## Exercise requirements
A. From the reply about modeling lexemes, return verbatim the passage that opens with the words containing "I would prefer to have" and closes with "primacy of either.".
B. Resume the reply about modeling lexemes after its final sentence, not the listing.

## Reading text
☆ ☆ ☆ ☆ ☆

Ugh, tough ones. I hope someone with a computer linguistics background will chime in, or check the Lemon models for answers.

I put my answers in-line.

On Fri, Nov 11, 2016 at 9:03 AM Daniel Kinzler <daniel.kinzler@wikimedia.de> wrote:

1) The question that came up for me recently is how we model the grammatical
context for senses. For instance, "to ask" can mean requesting information, or
requesting action, depending on whether we use "ask somebody about" or "ask
somebody to". Similarly, "to shit" has entirely different meanings when used
reflexively ("I shit myself").

Not only that. "I shit myself" is very different from "Don't shit yourself". It is not just the reflexivity. It might the whole phrase.

Looking at https://en.wiktionary.org/wiki/ask , we currently do not have the word "about" on this page. We have a list of different senses, each with usage examples, and that would work well in the current model. Indeed, the question is whether "ask somebody about" belongs here or not. "ask somebody their age" or "ask somebody for the way" works equally well.

Looking at https://en.wiktionary.org/wiki/shit#Verb the reflexive form is indeed mentioned on its own page: https://en.wiktionary.org/wiki/shit_oneself#English - I guess that would indicate its own Lexeme?

We could also add this information as a special field in the Sense entity, but I
don't even know what that field should contain, exactly.

Just a usage example on the sense? That would often be enough to express the proposition.

2) The older question is how we handle different renderings (spellings, scripts)
of the same lexeme. In English we have "color" vs "colour", in German we have
"stop" vs "stopp" and "Maße" vs "Masse". In Serbian, we have a Roman and
Cyrillic rendering for every word. We can treat these as separate Lexemes, but
that would mean duplicating all information about them. We could have a single
Lemma, and represent the others as alternative Forms, or using statements on the
Lexeme. But that raises the question which spelling or script should be the
"main" one, and used in the lemma.

I would prefer to have multi-variant lemmas. They would work like the
multi-lingual labels we have now on items, but restricted to the variants of a
single language. For display, we would apply a similar language fallback
mechanism we now apply when showing labels.

I am not a friend of multi-variant lemmas. I would prefer to either have separate Lexemes or alternative Forms. Yes, there will be duplication in the data, but this is expected already, and also, since it is machine-readable, the duplication can be easily checked and bot-ified.

Also, this is how Wiktionary works today:

https://en.wiktionary.org/wiki/colour

https://en.wiktionary.org/wiki/color

Notice that there is no primacy of either.

☆ ☆ ☆ ☆ ☆

## Given information
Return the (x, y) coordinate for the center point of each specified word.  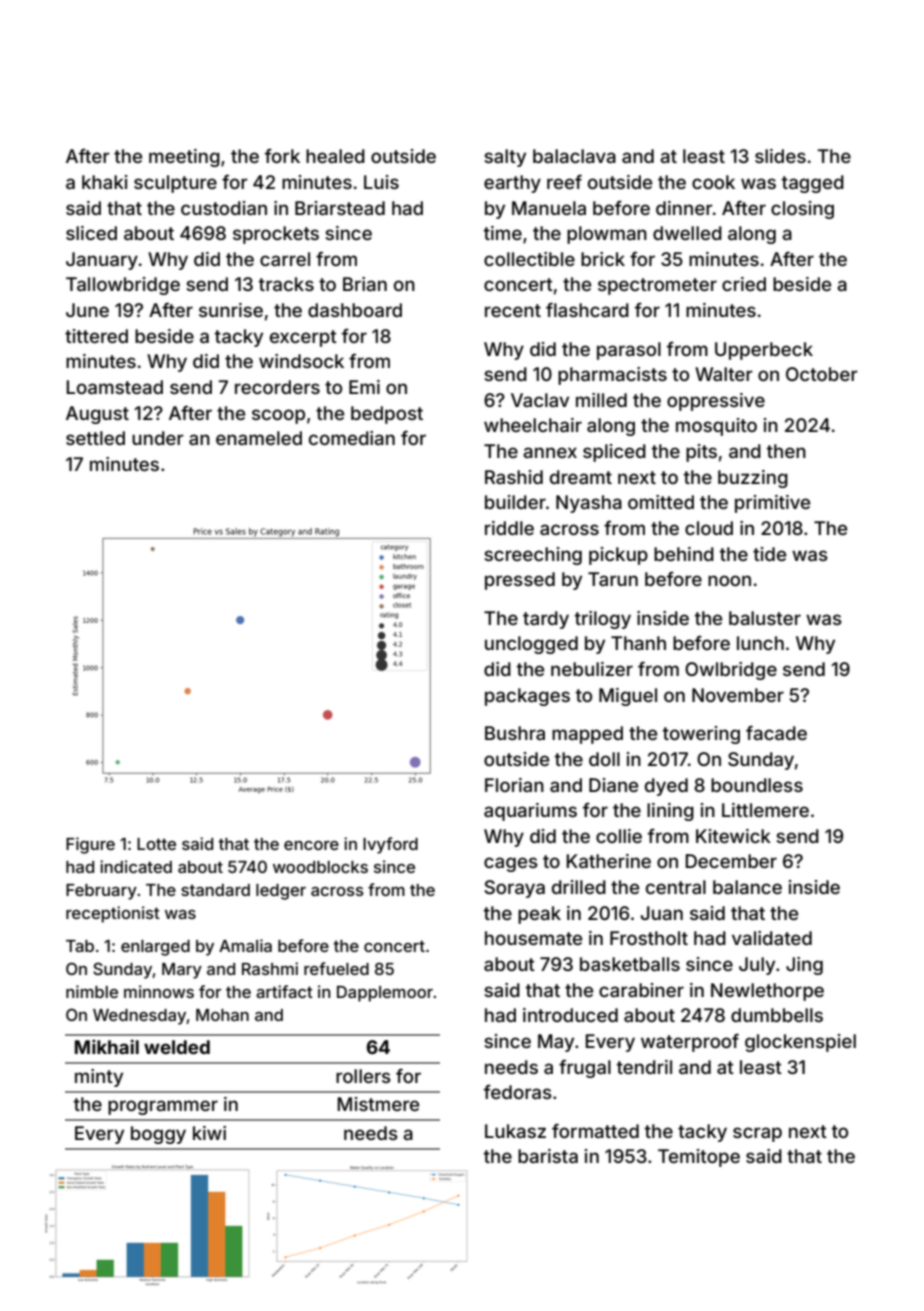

☆ ☆ ☆ ☆ ☆

## Answer set
A.
I would prefer to have multi-variant lemmas. They would work like the
multi-lingual labels we have now on items, but restricted to the variants of a
single language. For display, we would apply a similar language fallback
mechanism we now apply when showing labels.

I am not a friend of multi-variant lemmas. I would prefer to either have separate Lexemes or alternative Forms. Yes, there will be duplication in the data, but this is expected already, and also, since it is machine-readable, the duplication can be easily checked and bot-ified.

Also, this is how Wiktionary works today:

https://en.wiktionary.org/wiki/colour

https://en.wiktionary.org/wiki/color

Notice that there is no primacy of either.

B.
Having multi-variant lemmas seem to complicate the situation a lot. I think it is important to have only one single Lemma for each Lexeme, in order to keep display logic simple - the display logic which will also be important in tools like the query service and every place that displays the data, not only Wikidata. Multi-variant lemmas are a good idea if you have entities that you look at in a specific language - like Wikidata's display of Items - but it is a bad idea for lexical data.

Examples of why this is bad: how would you say that the British English version is the same as the American English? You use fallback so you don't have to duplicate it. But what is the difference for an entry that doesn't have a BE variant in order to reduce redundancy vs an entry that doesn't have a BE variant because it has not been entered yet. Statements and Forms, or a a separate Lemma would both solve that issue. Lemmas do not have the capability and flexibility of statements.

How do you determine the primacy of the American or British English version? Fallback would be written into the code base, it would not be amenable to community editing through the wiki.

Whether separate Lexemes or alternative Forms are better might be different from language to language, from case to case. By hard-coding the multi-variant lemmas, you not only pre-decided the case, but also made the code and the data model much more complicated. And not only for the initial development, but for perpetuity, whenever the data is used.

What do you think?

We shouldn't force for perfection and covering everything from the beginning. I expect that with the lexical information in the data, Wikidata will continue to evolve. If not every case can be ideally modeled, but we can capture 99.9% - well, that's enough to get started, and then see later how the exceptions will be handled. Also, there is always Wiktionary as the layer on top of Wikidata that actually can easily resolve these issues anyway.

Once we have the simple pieces working, we can actually try to understand where the machinery is creaking and not working well, and then think about these issues. But until then I would prefer to keep the system as dumb and simple as possible.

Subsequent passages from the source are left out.